ALE then loaded the mid-sized vessel onto self propelled modular transporters (SPMTs) fitted with bolsters and transported it to its dress out location, adjacent to where it would be lifted and set in place.
Once dress out was complete the vessel was weighed and its centre of gravity established. Attached by its skirt ring to an SPMT with a 450 tonne capacity tailing frame, it was then tailed into a vertical position and set on its foundations.
Due to its size and weight, the largest vessel was transloaded onto SPMTs using ALE’s 635 tonne capacity gantry lifting system. Having been shipped out of orientation, the vessel was then was rotated 60 degrees at the dress out location. The rotation was performed using chain hoists in combination with the gantry.
The largest vessel was then tailed up using a tailing frame mounted to an SPMT and a 1,350 tonne crawler crane. The crane featured a 84 metre (275ft) main boom configuration and a 560 tonne counterweight. ALE said the radius of all tailing lifts was 38 metres.

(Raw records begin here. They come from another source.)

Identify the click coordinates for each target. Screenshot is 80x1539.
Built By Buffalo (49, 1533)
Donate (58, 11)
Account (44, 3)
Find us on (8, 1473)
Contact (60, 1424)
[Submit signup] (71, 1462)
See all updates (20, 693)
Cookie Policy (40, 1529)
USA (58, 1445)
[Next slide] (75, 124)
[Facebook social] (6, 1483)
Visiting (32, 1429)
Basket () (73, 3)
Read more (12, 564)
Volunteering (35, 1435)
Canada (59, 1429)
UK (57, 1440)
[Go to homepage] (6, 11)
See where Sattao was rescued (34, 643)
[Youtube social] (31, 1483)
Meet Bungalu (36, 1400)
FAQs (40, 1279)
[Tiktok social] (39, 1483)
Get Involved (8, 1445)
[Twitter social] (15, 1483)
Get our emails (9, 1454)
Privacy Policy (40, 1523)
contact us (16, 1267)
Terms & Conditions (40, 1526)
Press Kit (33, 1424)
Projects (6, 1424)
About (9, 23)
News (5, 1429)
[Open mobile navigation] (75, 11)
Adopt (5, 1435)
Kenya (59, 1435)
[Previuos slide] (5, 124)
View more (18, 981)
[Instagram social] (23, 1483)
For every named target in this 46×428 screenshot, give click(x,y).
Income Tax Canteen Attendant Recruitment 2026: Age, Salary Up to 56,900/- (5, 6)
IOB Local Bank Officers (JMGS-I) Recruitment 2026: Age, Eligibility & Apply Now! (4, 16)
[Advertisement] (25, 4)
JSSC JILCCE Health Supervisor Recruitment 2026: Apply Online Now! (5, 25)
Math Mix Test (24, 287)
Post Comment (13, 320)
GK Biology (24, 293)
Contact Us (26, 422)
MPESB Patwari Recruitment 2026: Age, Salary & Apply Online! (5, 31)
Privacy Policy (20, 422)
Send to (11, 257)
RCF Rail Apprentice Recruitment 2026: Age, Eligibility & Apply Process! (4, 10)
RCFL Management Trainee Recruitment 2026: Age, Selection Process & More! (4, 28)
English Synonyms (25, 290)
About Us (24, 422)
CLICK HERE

To complete the lifts the team used equipment that included 40 axle lines of SPMT, ALE’s Lift ‘N’ Lock gantry lifting system, 300t (330 US tons) capacity weightors, plus various pieces of staging equipment. The project also utilised LTM 1100 and 1400 mobile cranes and an LR11350 mobile crane.
The company’s working methodology was designed to minimise working at height and to ensure refinery activity could continue throughout the installation.